Après le succès au box-office de son dernier film « Little Miss Puppet », Ariyawansa devait commencer son nouveau film en septembre, mais a maintenant abandonné le projet. De même, Jayasundara devait commencer le tournage de sa coproduction Sri Lanka-France « Turtle’s Gaze on Spying Stars » en août mais a reporté le film indéfiniment. Pendant ce temps, le leader de « Funny Boy », Rehan Mudannayake, a également eu du mal avec des projets sri-lankais perturbés.
« En tant qu’acteur, de nombreux films sri-lankais dans lesquels j’ai été casté ont été abandonnés sans date de début en vue », dit-il. « Le reste de mon travail d’acteur et de réalisateur a été basé au Royaume-Uni et n’a pas été affecté par la crise. »
Mudannayake a écrit et réalisé le court métrage anglo-sri lankais « So Long, Farewell », qui donne un aperçu de l’expérience de la diaspora sud-asiatique.
Alors qu’il y avait autrefois de l’espoir pour l’industrie sortant de la pandémie, l’ampleur de la crise économique jette le doute sur une reprise de sitôt.
« Nous avons eu de nombreuses discussions dans l’espoir de relancer l’industrie cinématographique », déclare Jayasundara, « mais maintenant, dans les circonstances actuelles, nous trouvons la mise en œuvre de ces solutions assez problématique car nous ne savons pas si ces plans sont pratiquement réalisables. »
Une industrie cinématographique quasiment absente sur fond de faillite politique et économique rend « difficile l’usage du terme ‘normal’ », ajoute le réalisateur, « car on ne sait plus quand les choses reviendront à la ‘normale’. À l’heure actuelle, notre « nouvelle normalité » est « l’incertitude », car à ce stade, personne ne sait si de nouveaux investissements sont possibles ou non. »
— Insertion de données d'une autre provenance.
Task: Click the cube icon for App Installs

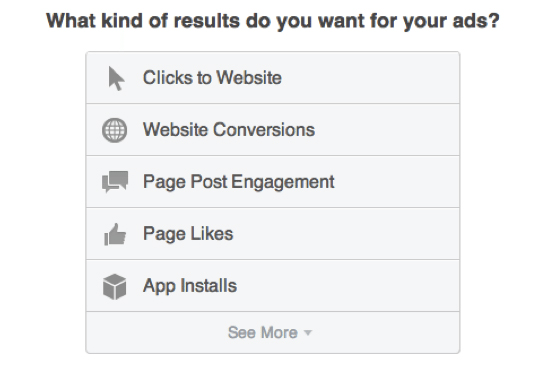Action: point(114,287)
Alors qu’un lecteur de streaming renouvelé aurait pu autrefois servir de voie au cinéma, même dans des conditions difficiles, on ne sait pas d’où proviendra le soutien financier pour de telles entreprises. « Qui va le faire? Qui va le prendre ? Il n’y a aucune indication », déclare Raj Kajendra, qui a produit le film sri-lankais en langue tamoule « Mann ».
« La compréhension est que la constitution actuelle a laissé tomber le peuple », dit Harasgama.
« Une fois qu’une nouvelle constitution sera en place, ce serait le bon moment pour réévaluer également le potentiel non réalisé qui existe dans l’industrie du cinéma et de la télévision », ajoute Harasgama. « Des incitations fiscales et des allégements fiscaux conformes à ceux offerts par d’autres pays aideraient les cinéastes et les sociétés de production à présenter des productions internationales. L’industrie du cinéma et de la télévision est un atout économique précieux et viable qui n’a besoin que d’un peu d’aide pour décoller.
Mudannayake suggère également des programmes de financement pour les réalisateurs débutants, ce qui changerait définitivement la donne pour l’industrie.
« Attirer davantage de productions internationales est également essentiel, mais pour que cela réussisse, nous devons réduire les formalités administratives », déclare l’acteur-réalisateur. « Un système de dégrèvements fiscaux, par lequel le Sri Lanka offre un pourcentage de retour sur le film en cours de réalisation, quels que soient les bénéfices, est essentiel. »
Ariyawansa ajoute : « L’histoire montre clairement que, bien que les humains n’aient jamais été bons en prévention, ils ont toujours été bons en adaptation. C’est ce qui me garde optimiste malgré tout ce qui s’est déjà passé et qui se passera, car l’industrie du cinéma et de la télévision s’adaptera également à tout ce que l’avenir peut apporter et trouvera un chemin de reprise.